Mas eu consigo olhar para um trabalhador celetista e enxergar sua dor e sua luta. Sentir EMPATIA. Sentimento que se torna o maior desafio da classe trabalhadora no atual momento político econômico do Brasil. Essa empatia eu tenho porque aprendi, porque minha família, de classe média trabalhadora, me deu a oportunidade de uma formação crítica e humanitária.

Embora não ganhe nenhum benefício e nem o perca com os suscetíveis golpes que afligem a classe trabalhadora, sei o mal que cresce em nossa sociedade. Então posso optar por lutar pelo outro. Mas nunca, nunca mesmo, saio com uma máscara do que não sou. Não posso falar em nome do operário, no máximo ser ferramenta de sua fala. É a tal história: se não é mulher não fale por ela. Não determine como ela deve lutar. Não ouse julgar o que ela sente. E se não vai perder direitos, também não faça o mesmo. Simplesmente fique em silêncio e RESPEITE!

Porém, o fato de o precariado estar em diferentes condições de opressão do restante da parcela da classe trabalhadora não significa que ele não tenha de ser ouvido dentro desta mesma classe, bem como estando em grande número, não significa que sua dificuldade de articular seus anseios, que ele não traga efeitos significativos para todo o tecido social.

Passou da hora de o movimento sindical, social e progressista enxergar efetivamente o precariado, compreender o papel fundamental que ele teve no golpe de 2015 e aprender a dialogar com essa gigantesca parcela da classe trabalhadora.

### Linhas de dados
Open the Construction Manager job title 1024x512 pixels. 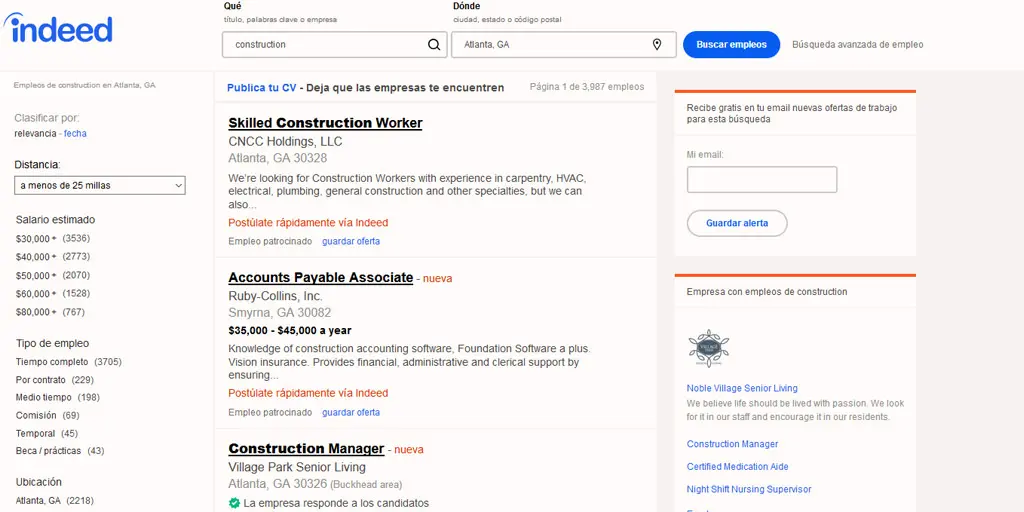[306, 449]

### Tarefas a realizar
a: Extraia do texto sobre o precariado, por favor, a passagem que começa com "Embora não ganhe" e segue até "o tecido social.".
b: Liste os adjetivos que, no texto sobre o precariado, qualificam o movimento que já deveria enxergar efetivamente o precariado.

### Lista de respostas
a:
Embora não ganhe nenhum benefício e nem o perca com os suscetíveis golpes que afligem a classe trabalhadora, sei o mal que cresce em nossa sociedade. Então posso optar por lutar pelo outro. Mas nunca, nunca mesmo, saio com uma máscara do que não sou. Não posso falar em nome do operário, no máximo ser ferramenta de sua fala. É a tal história: se não é mulher não fale por ela. Não determine como ela deve lutar. Não ouse julgar o que ela sente. E se não vai perder direitos, também não faça o mesmo. Simplesmente fique em silêncio e RESPEITE!

Porém, o fato de o precariado estar em diferentes condições de opressão do restante da parcela da classe trabalhadora não significa que ele não tenha de ser ouvido dentro desta mesma classe, bem como estando em grande número, não significa que sua dificuldade de articular seus anseios, que ele não traga efeitos significativos para todo o tecido social.

b: sindical, social, progressista